## EXERCISE:
In all the entries below, swap "Open" for "Launch" and keep everything else the same. Leave the pictures out of your answer.
**** DATA IN THIS EXERCISE ****
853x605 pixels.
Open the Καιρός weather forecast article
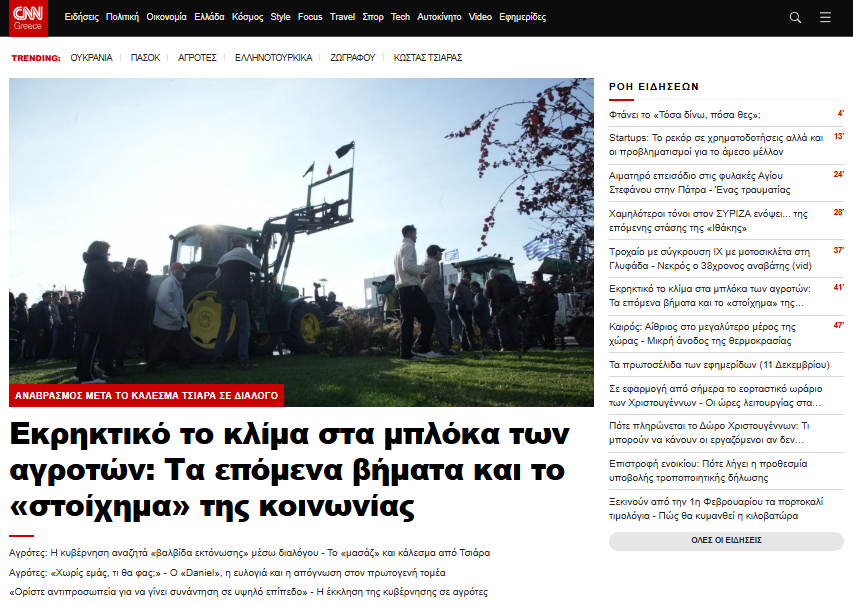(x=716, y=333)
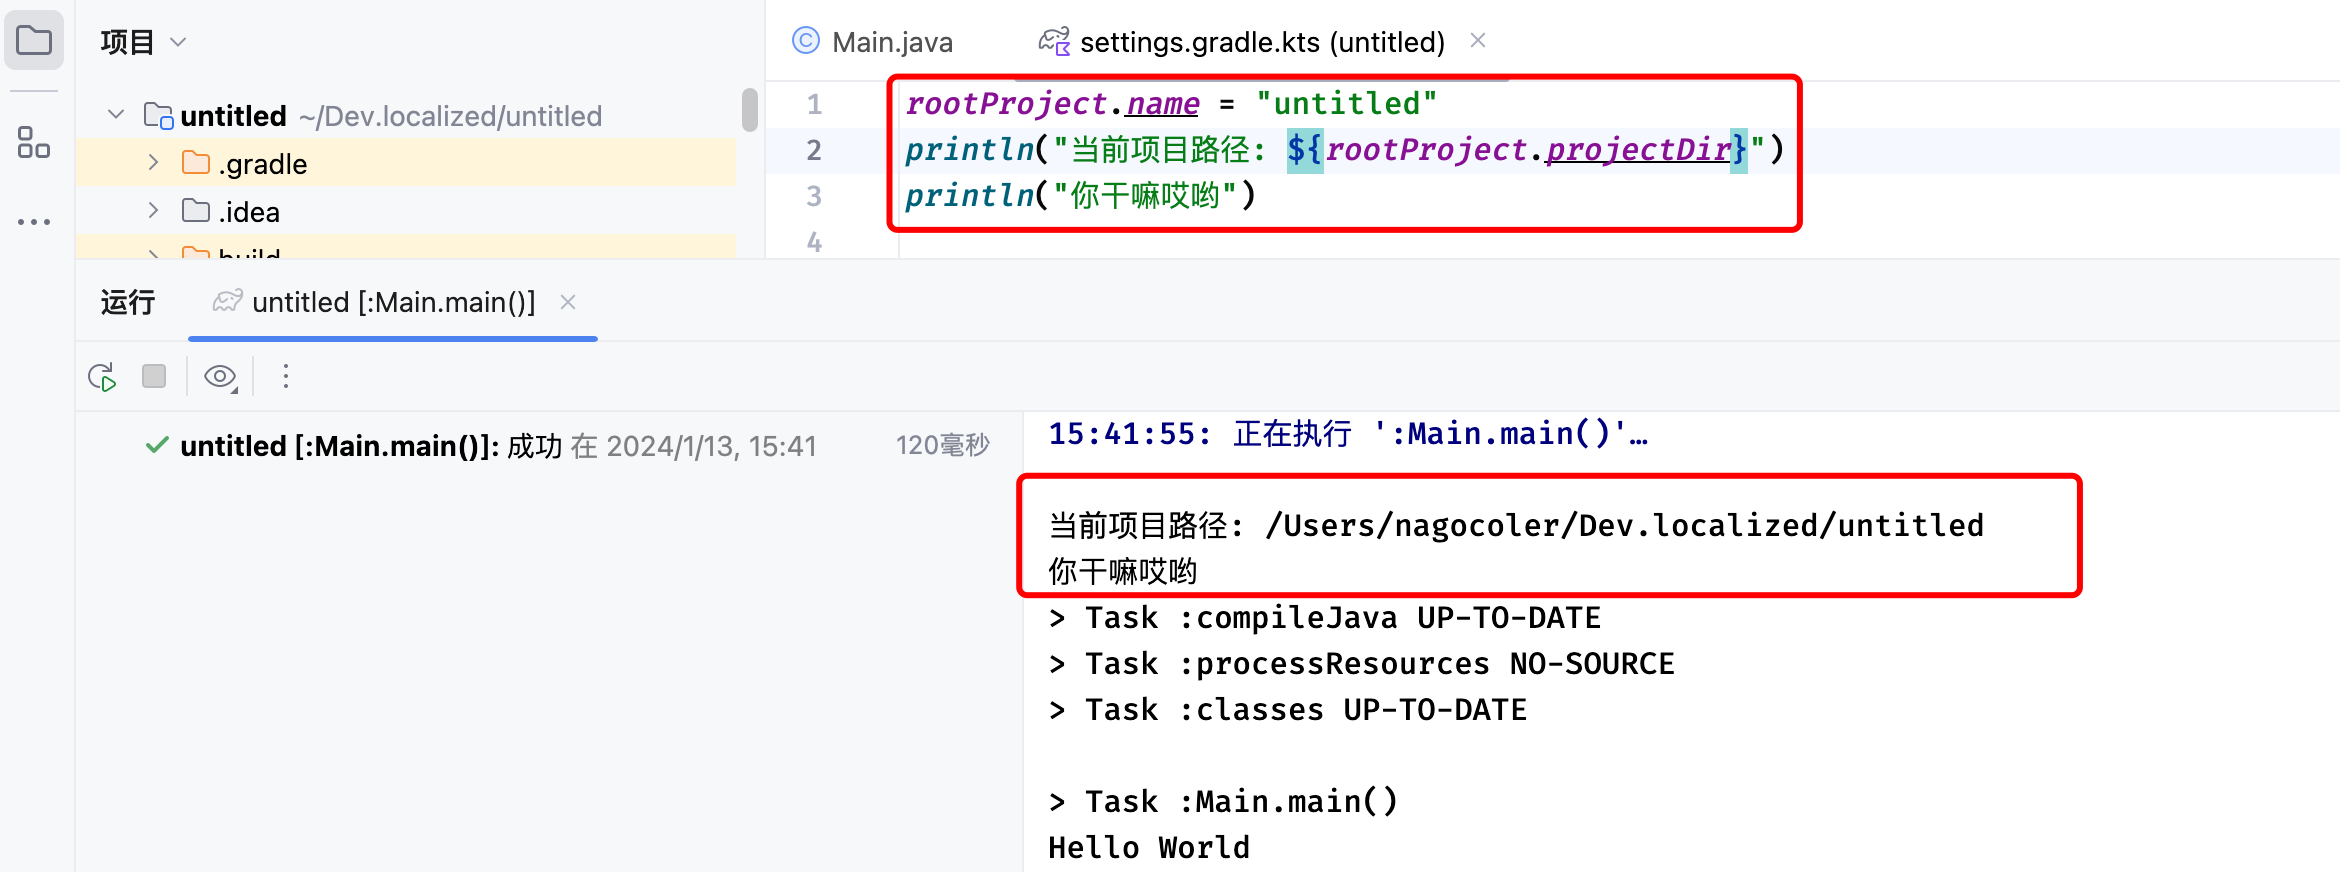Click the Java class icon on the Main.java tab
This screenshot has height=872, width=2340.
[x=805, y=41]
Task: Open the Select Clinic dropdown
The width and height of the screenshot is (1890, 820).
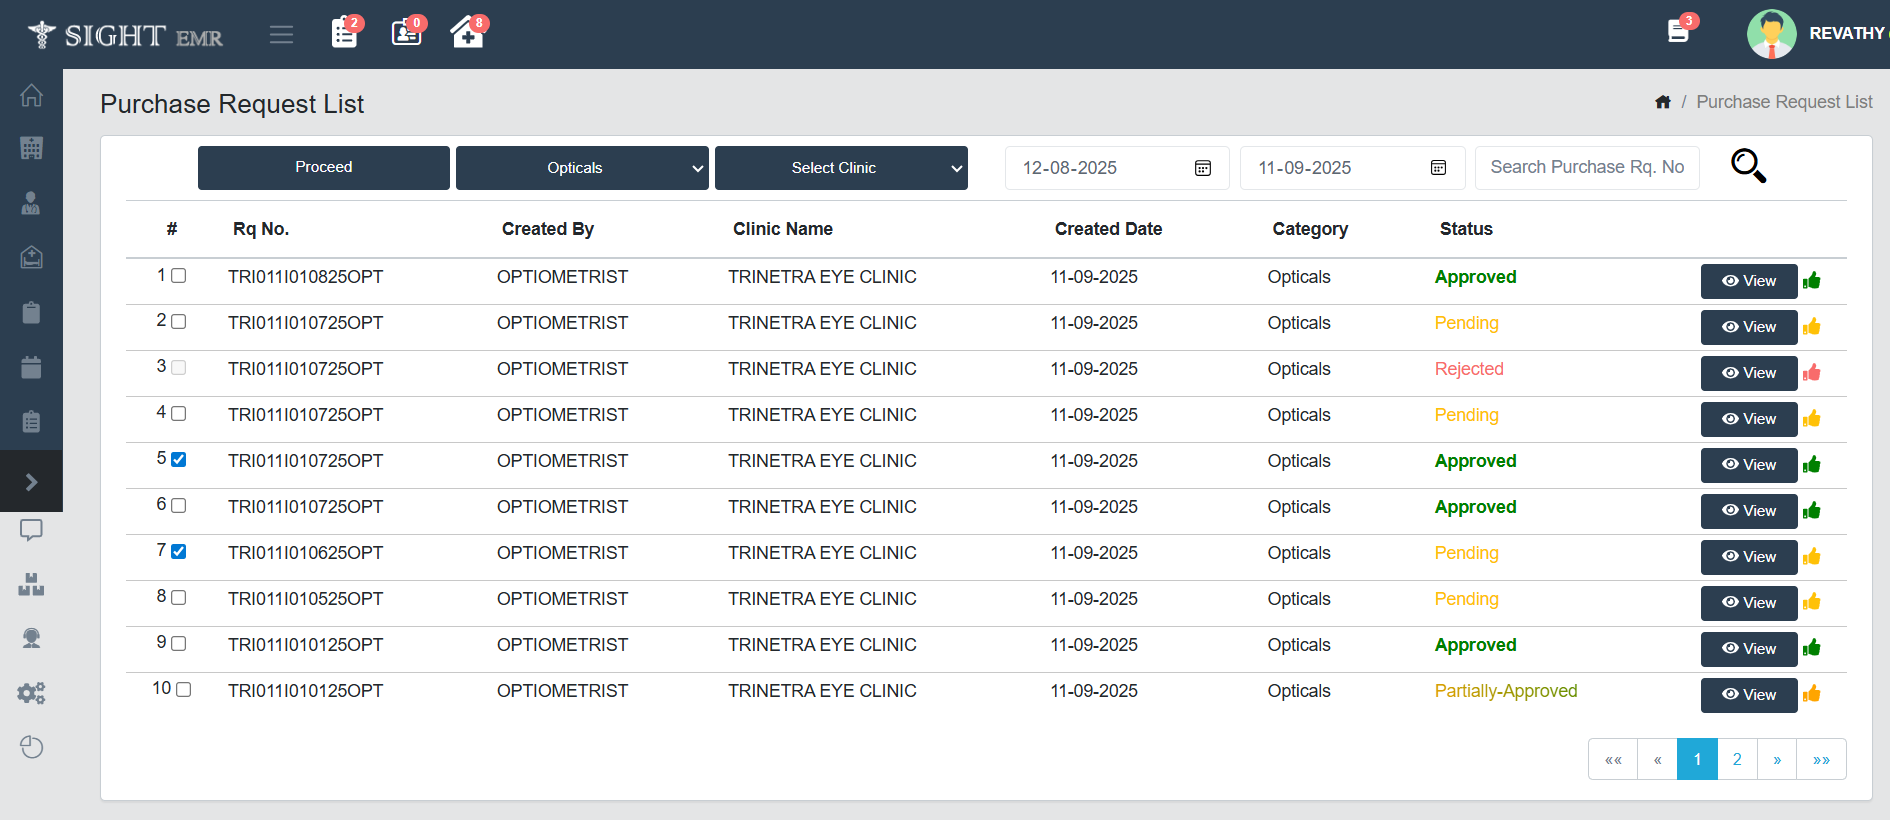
****
## FINAL RESULT:
853x605 pixels.
Launch the Καιρός weather forecast article
(x=716, y=333)
Click the Java class icon on the Main.java tab
This screenshot has height=872, width=2340.
[x=805, y=41]
Task: Launch the Select Clinic dropdown
The width and height of the screenshot is (1890, 820).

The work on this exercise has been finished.